A central ficou conhecida por promover diversas manifestações do “Fora FHC”, mas ficou meio quieta a partir de 2002, quando os petistas chegaram ao poder. Com o impeachment de Dilma Rousseff, voltou a aparecer, mobilizando gente para protestar contra Michel Temer e Jair Bolsonaro – principalmente durante a pandemia. 

Em 1994, uma reportagem da Folha de S. Paulo já chamava a CMP de “holding da miséria” – uma controladora de pequenas entidades, mantida com recursos de ONGs e entidades estrangeiras. Cida Gonçalves, mais conhecida na central como “Cidinha”, representava um movimento de mulheres do Mato Grosso do Sul e foi uma das primeiras coordenadoras do grupo, liderado pelo advogado Raimundo Bonfim. 

Para ministra, Bolsonaro “destruiu a mulher enquanto ser humano” 

Nascida no interior de São Paulo, Cida tem 60 anos e se apresenta como “especialista em gênero e enfrentamento à violência contra mulheres”. Disputou três eleições pelo PT, e perdeu todas: para deputada constituinte, em 1986, e vereadora de Campo Grande, em 1988 e 2000.

Mas sua atuação na Central dos Movimentos Populares lhe garantiu benesses.

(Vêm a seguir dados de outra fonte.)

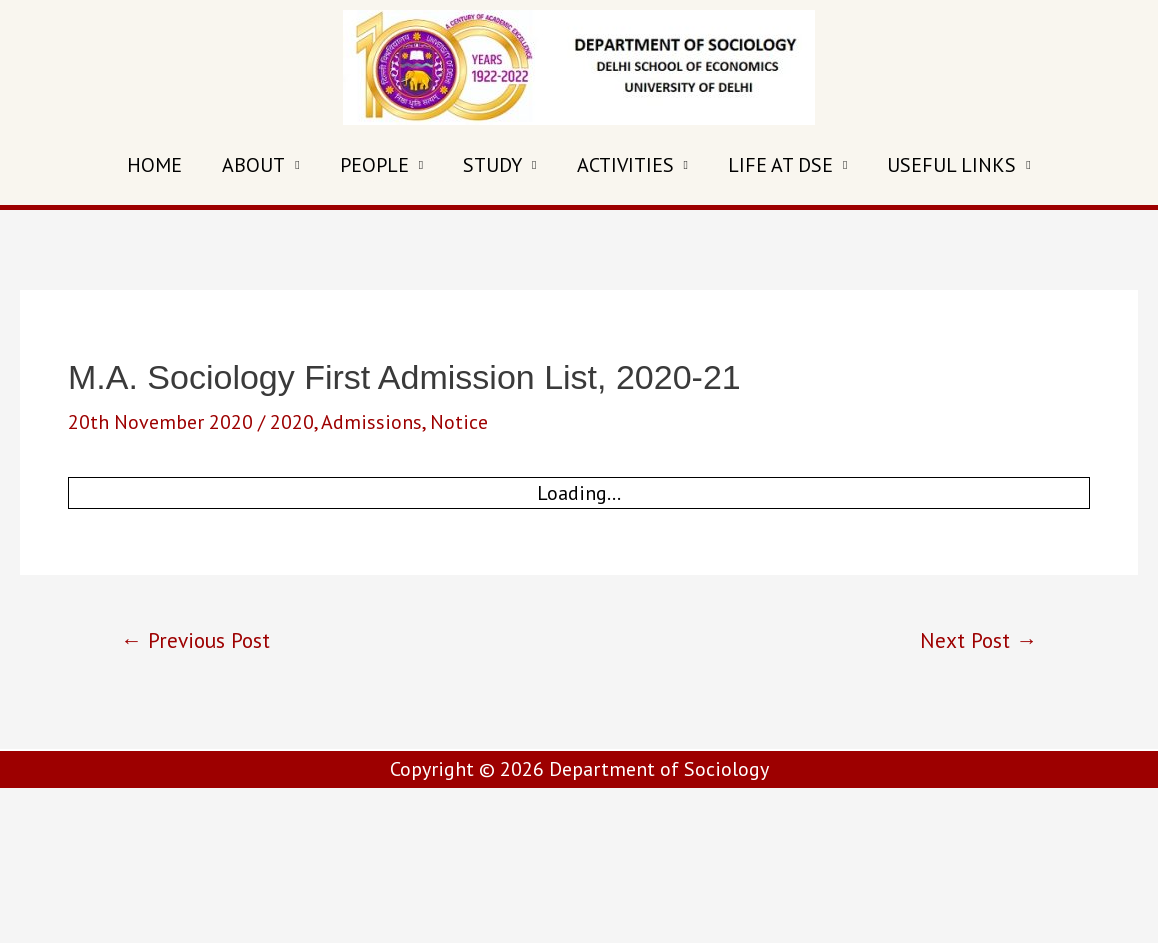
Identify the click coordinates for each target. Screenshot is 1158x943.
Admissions (371, 422)
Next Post (978, 640)
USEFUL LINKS (951, 165)
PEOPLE (374, 165)
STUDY (492, 165)
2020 (292, 422)
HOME (154, 165)
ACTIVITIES (625, 165)
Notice (459, 422)
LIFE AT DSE (780, 165)
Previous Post (195, 640)
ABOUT (253, 165)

Ela foi assessora da Coordenadoria da Mulher da Secretaria de Assistência Social, Cidadania e Trabalho do Mato Grosso do Sul (durante o governo de Zeca do PT) e secretária nacional de Enfrentamento à Violência contra as Mulheres (entre 2003 e 2016, nas gestões de Lula e Dilma). 

Mesmo após o impeachment da petista (em entrevistas a veículos de esquerda, ela faz questão de chamar de “golpe”), Cida Gonçalves não ficou a ver navios. 

Virou presidente da empresa de consultoria Xarés, especializada na “elaboração de projetos técnicos em gênero” – seu trabalho mais conhecido foi um diagnóstico sobre a situação da violência contra a mulher em Teresina (PI), contratado pela prefeitura da cidade com recursos do Banco Mundial. 

Em 2022, quis o destino que a vitória apertada de Lula a levasse de volta à Esplanada, e dessa vez promovida a ministra – incumbida da missão de “reconstruir as políticas sociais que o governo Bolsonaro destruiu”. 

“Eles nos destruíram enquanto ser humano, transformaram as mulheres em apenas corpos para reproduzir”, afirmou no último Dia Internacional da Mulher. 

“Cidinha” ainda costuma dizer que o ex-presidente incentiva a violência de gênero no Brasil, porque trata as mulheres com “agressão e descaso” – exatamente o comportamento que suas funcionárias no Ministério das Mulheres atribuem a ela.

A reportagem da Gazeta do Povo entrou em contato com a assessoria de imprensa do Ministério das Cidades para solicitar uma entrevista com Cida Gonçalves, mas não obteve retorno até a publicação deste conteúdo.